Недовольство культурой

Зигмунд Фрейд, 1930

Зигмунд Фрейд (1856–1939), знаменитый австрийский психолог, психиатр и невролог, наиболее известен как основатель психоанализа. В опубликованном в 1930 году трактате «Недовольство культурой» автор переносит внутрипсихические конфликты человека в область цивилизации, плата за которую – чувство вины и недовольство, испытываемые людьми из-за давления своих первобытных инстинктов и неспособности совладать с ними. В издании использованы работы Изидора Гранвиля.

Оглавление

  • I

* * *

Приведённый ознакомительный фрагмент книги Недовольство культурой предоставлен нашим книжным партнёром — компанией ЛитРес.

Купить и скачать полную версию книги в форматах FB2, ePub, MOBI, TXT, HTML, RTF и других

I

Трудно отрешиться от впечатления, что люди обычно применяют ложные мерки: стремятся к власти, успеху и богатству и восторгаются обладающими этими благами, а подлинные блага жизни недооценивают.

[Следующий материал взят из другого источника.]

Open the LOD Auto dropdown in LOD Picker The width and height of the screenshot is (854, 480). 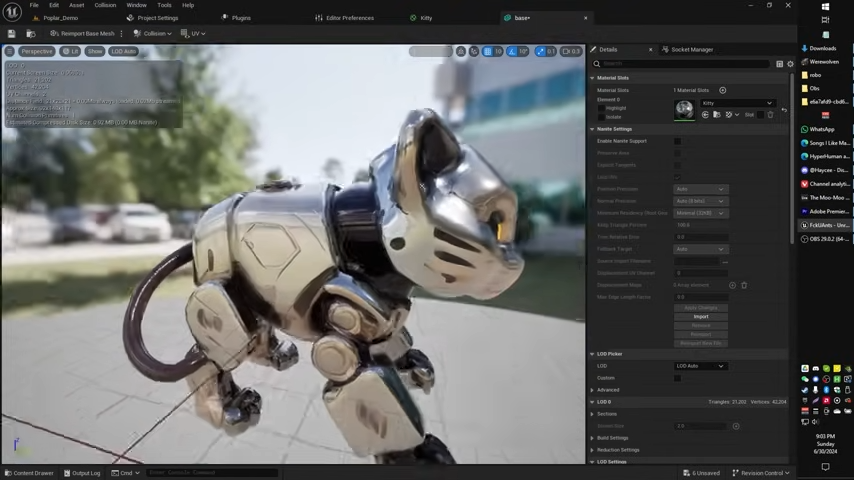coord(700,366)
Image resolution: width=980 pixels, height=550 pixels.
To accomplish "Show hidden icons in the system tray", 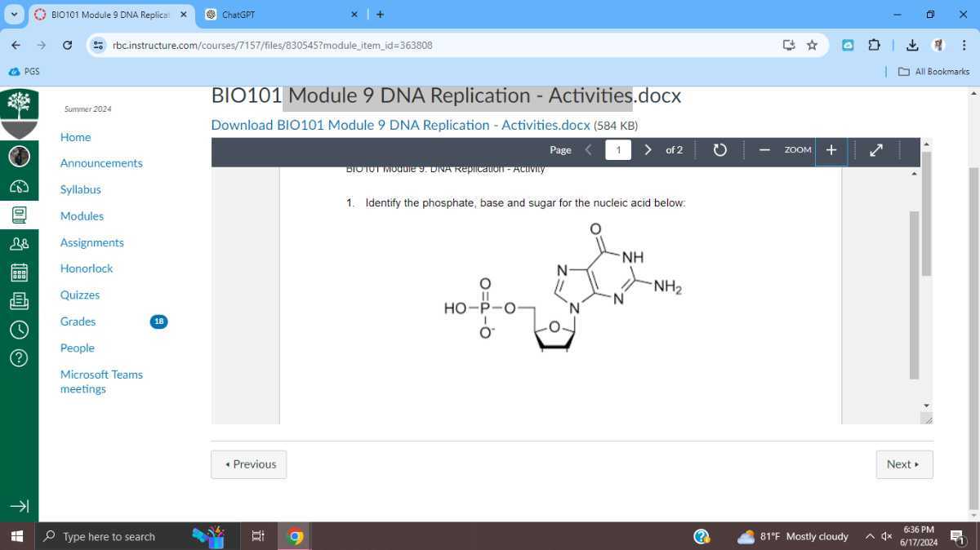I will click(x=870, y=536).
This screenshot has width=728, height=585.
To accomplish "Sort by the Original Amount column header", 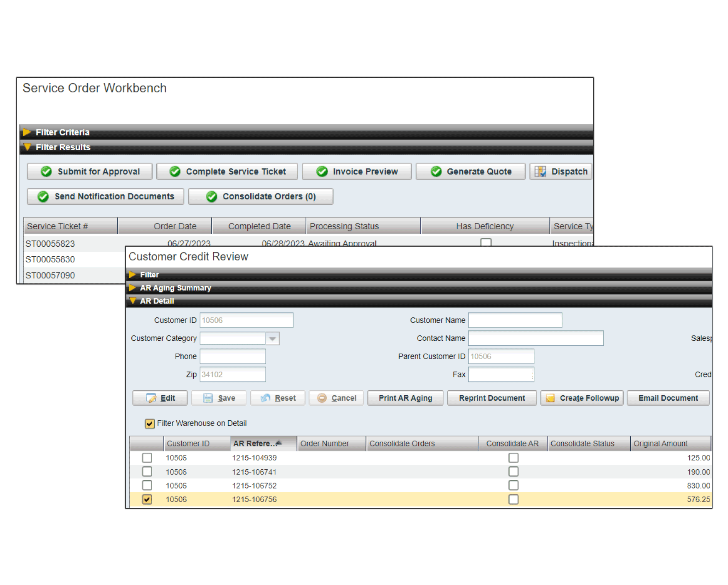I will pyautogui.click(x=669, y=444).
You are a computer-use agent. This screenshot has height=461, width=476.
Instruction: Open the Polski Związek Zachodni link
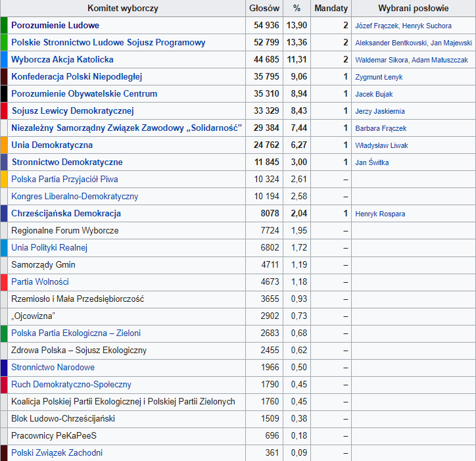(x=57, y=453)
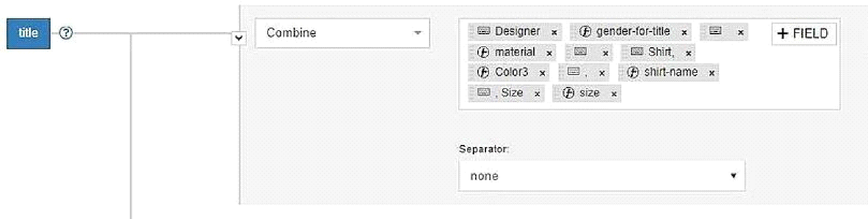
Task: Remove the shirt-name field chip
Action: (x=711, y=73)
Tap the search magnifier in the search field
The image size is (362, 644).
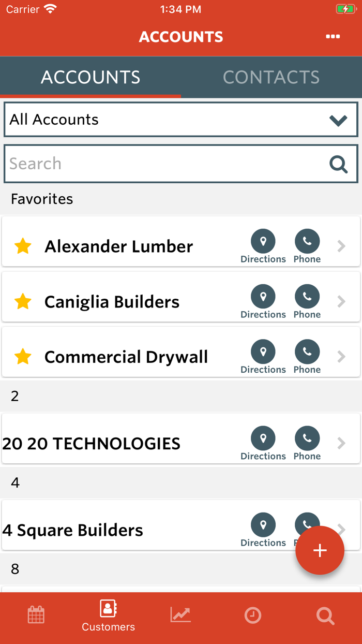coord(339,164)
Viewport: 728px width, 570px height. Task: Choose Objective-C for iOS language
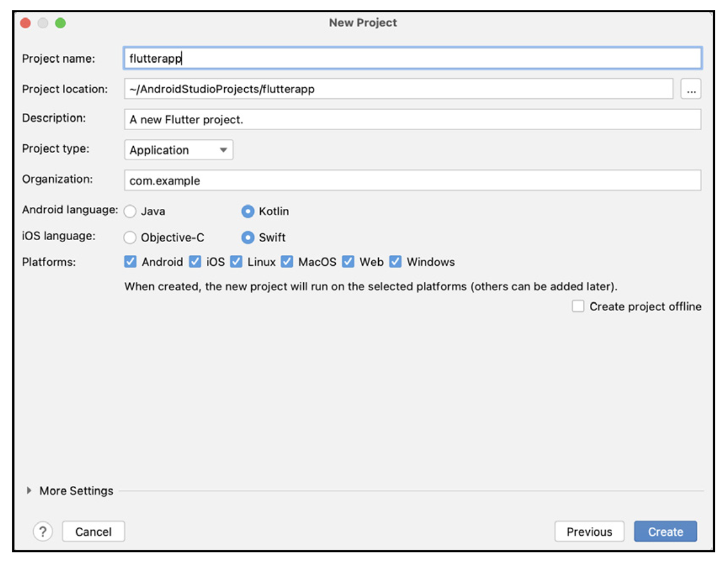(x=130, y=238)
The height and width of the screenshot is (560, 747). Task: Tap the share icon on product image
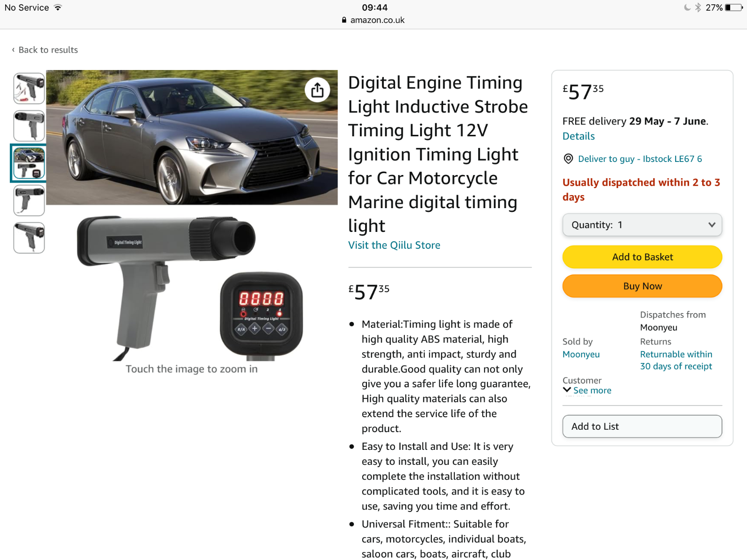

И все же всякий раз, как мы высказываем такое общее суждение, мы рискуем забыть о пестром разнообразии человеческого мира и душевной его жизни. Есть отдельные люди, которым их современники не отказывают в почитании, хотя их величие, их качества и достижения основаны на целях и идеалах, вполне чуждых массам. Можно легко допустить, что признающие таких великих людей находятся в меньшинстве, в то время как огромное большинство и знать о них не хочет. Но все это, вероятно, не так просто из-за несогласованности между мыслями и действиями людей и в силу многообразия их желаний-импульсов.

Одна из таких замечательных личностей называет себя в письмах моим другом. Я послал ему свое небольшое произведение, в котором религия трактовалась как иллюзия. Он мне ответил, что полностью согласился бы с моим суждением, сожалеет, однако, что я не отдал должного подлинному источнику религиозности. Он заключается в особом, никогда его самого не покидающем чувстве, подтверждение которого он нашел и у других людей и которое, вероятно, свойственно миллионам. Это чувство он мог бы назвать ощущением «вечности», как бы ощущением чего-то безграничного, беспредельного, чего-то «океанического». Это чувство — чисто субъективное явление, а не догмат веры; с ним не связана никакая гарантия личного бессмертия, однако именно в нем источник религиозной энергии, которая подхватывается различными церквами и религиозными системами, вводится ими в определенные русла и в них, конечно, и истощается. Только на основании такого «океанического» чувства человек может назвать себя религиозным, даже если он отвергает любую веру и любую иллюзию.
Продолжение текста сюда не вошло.